__Exercise__
Exclude the pictures, then repeat the remaining data exactly.

__Raw data__
================
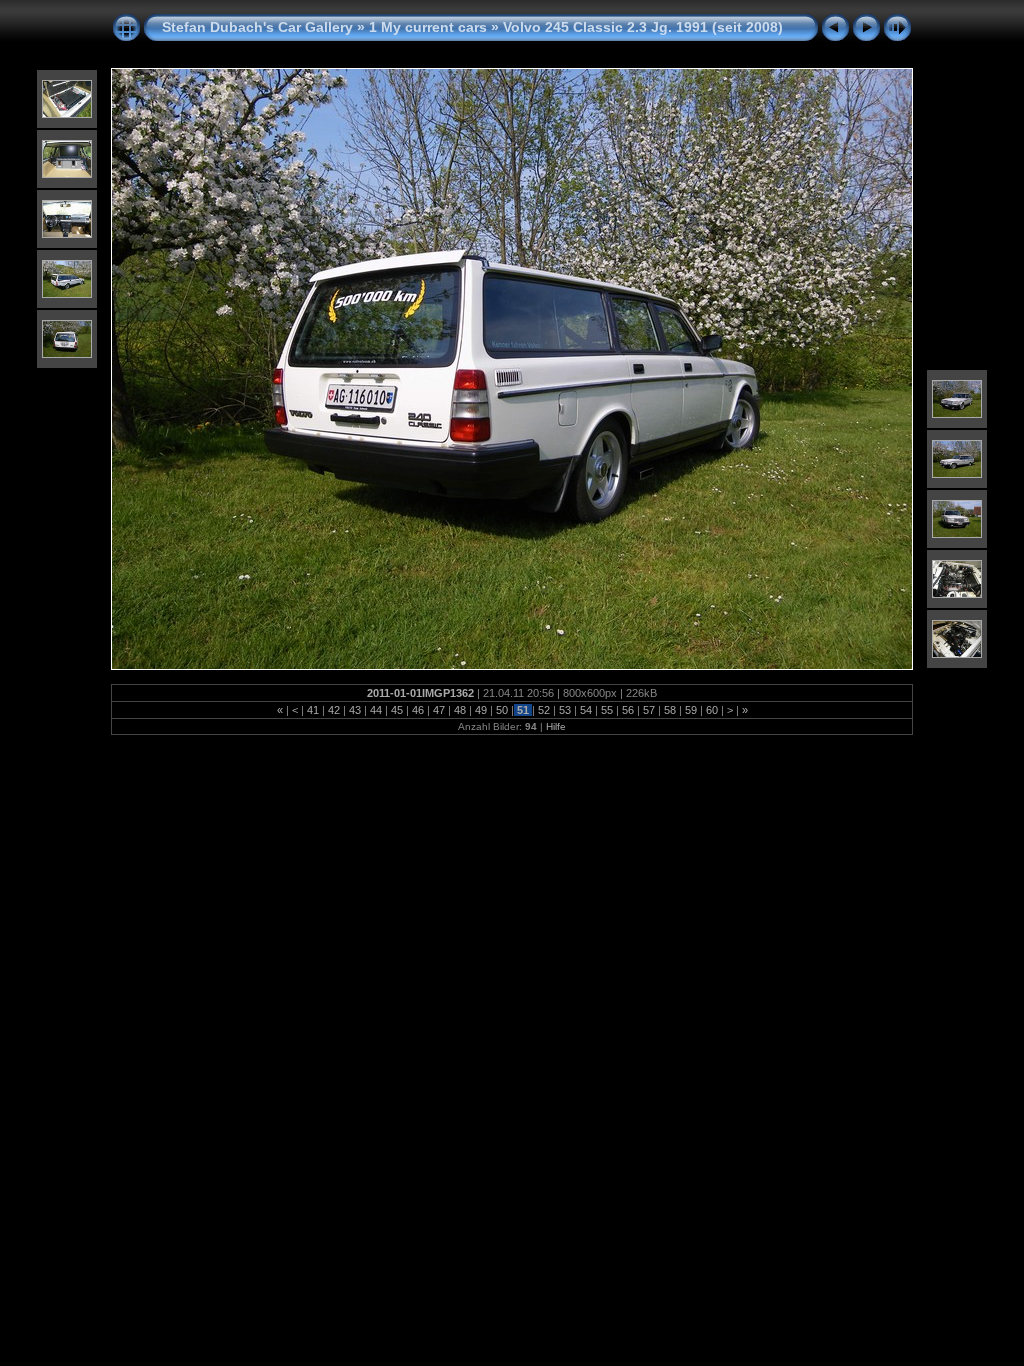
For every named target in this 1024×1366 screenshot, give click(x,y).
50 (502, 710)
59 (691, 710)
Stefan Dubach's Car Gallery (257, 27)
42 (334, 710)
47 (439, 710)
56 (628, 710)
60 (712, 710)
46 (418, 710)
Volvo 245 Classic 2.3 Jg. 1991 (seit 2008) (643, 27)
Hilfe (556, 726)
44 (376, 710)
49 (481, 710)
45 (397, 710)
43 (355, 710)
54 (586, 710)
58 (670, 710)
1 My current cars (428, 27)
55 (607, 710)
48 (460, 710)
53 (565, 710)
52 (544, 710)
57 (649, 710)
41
================
__Response area__
For every named target in this 1024×1366 screenshot, give click(x,y).
50 (502, 710)
59 (691, 710)
Stefan Dubach's Car Gallery (257, 27)
42 (334, 710)
47 (439, 710)
56 (628, 710)
60 (712, 710)
46 (418, 710)
Volvo 245 Classic 2.3 Jg. 1991 (seit 2008) (643, 27)
Hilfe (556, 726)
44 (376, 710)
49 (481, 710)
45 (397, 710)
43 (355, 710)
54 (586, 710)
58 (670, 710)
1 My current cars (428, 27)
55 (607, 710)
48 (460, 710)
53 (565, 710)
52 (544, 710)
57 (649, 710)
41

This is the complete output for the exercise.